Tuesday, August 19, 2014

Smuggling and Hovering -- Peru and Chile

by Scott

One of the bigger hassles for overlanders is the inevitable vehicle repair. Finding parts is hard. Finding good mechanics is even harder. I recently lucked out on both fronts.

While back in the states, my shopping list included an air box, coolant sensor, various filters, assorted gaskets, caliper pins, wheel studs, shock bushings, fuel injectors, and glow plugs. Imagine the pit in my stomach during our flight to Peru when they handed us the customs form that specifically called out the restrictions on auto parts, boat parts, motorcycle parts, and RV parts! Used parts are an absolute no-no, which included the air box and the rebuilt injectors, and new parts must go through an extensive and expensive import process.

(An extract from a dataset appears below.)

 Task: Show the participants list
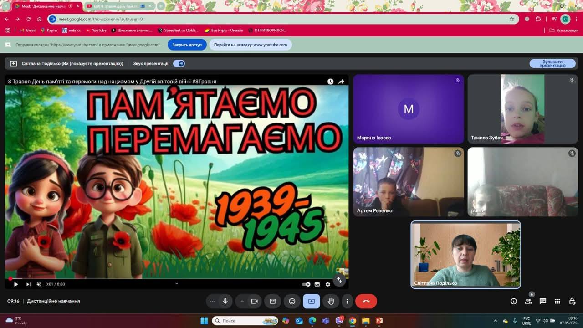pos(528,301)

A small sample of what was in our baggage

Rather than sleeping through our red-eye flight, I came up with a plan. We would not declare any of this stuff. Instead, if we got questioned, we would insist that the parts were for a Peruvian friend with an off-the-grid beach house. Truck? What truck? These parts are for a diesel generator!

While waiting at baggage claim, we observed the process at customs. All bags went through the X-ray, but people were not being searched. So, I stuffed my pockets with injectors, and Heather put the glow plugs in her purse. These were the small, but expensive parts. The rest stayed in our luggage. We chose the line with the two young female scanners, making the sexist assumption that they might not recognize car parts. It was 2am, so maybe they were just sleepy, but either way, it paid off. We walked through customs with a thousand dollars worth of undeclared parts for El Tigre. I didn't even get to use my well-rehearsed generator story.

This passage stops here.